=== Begin Enclosure ===

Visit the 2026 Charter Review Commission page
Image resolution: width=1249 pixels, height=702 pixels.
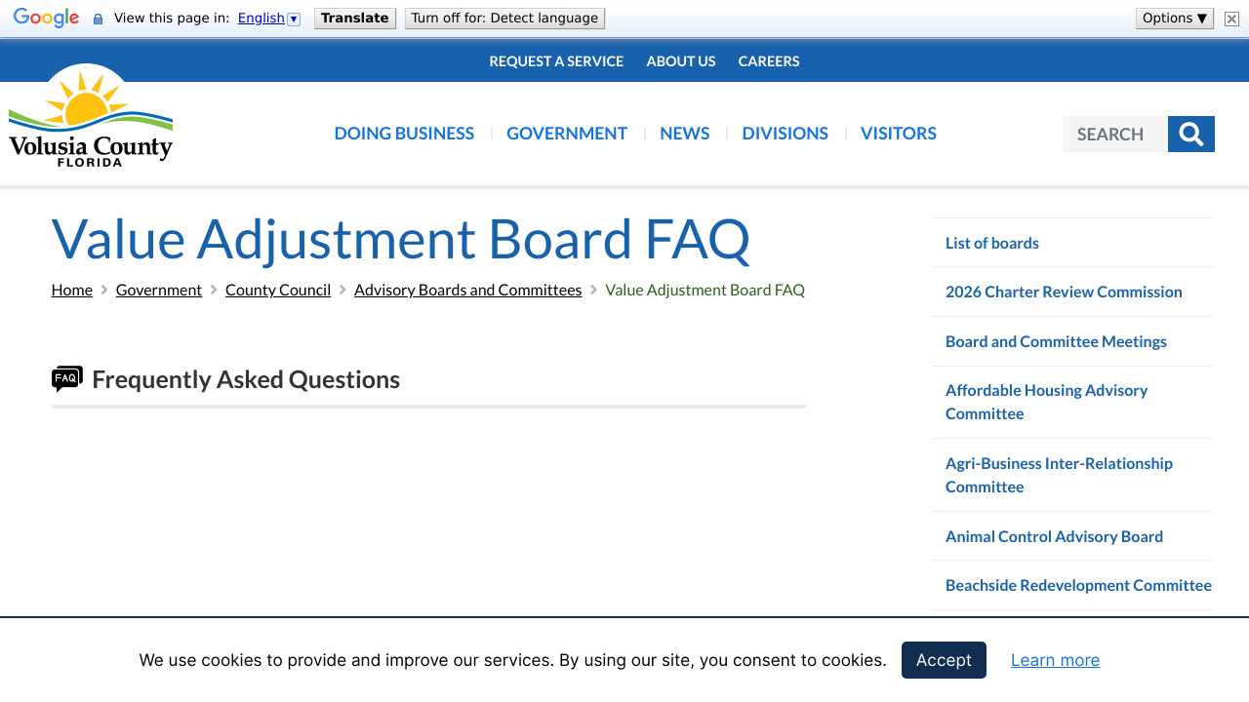[1064, 291]
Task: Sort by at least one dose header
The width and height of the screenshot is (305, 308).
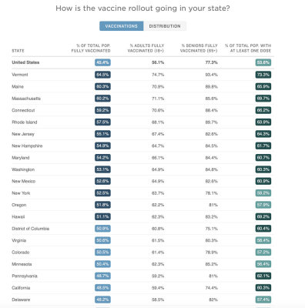Action: click(x=248, y=49)
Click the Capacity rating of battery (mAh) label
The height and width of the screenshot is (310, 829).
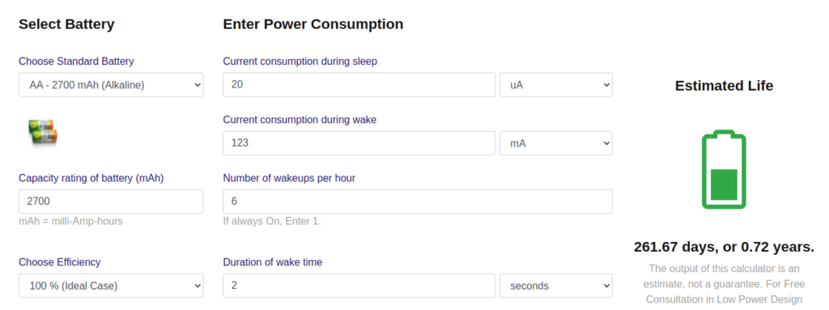click(x=91, y=178)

=== End Enclosure ===

- WHAT YOU SHOULD DO:
Transcribe exactly, and without any pictures, each line from the one that holds "The width and" through the final line of the material above.

- EXPECTED OUTPUT:
The width and height of the screenshot is (305, 308).
Action: click(x=248, y=49)
Click the Capacity rating of battery (mAh) label
The height and width of the screenshot is (310, 829).
click(x=91, y=178)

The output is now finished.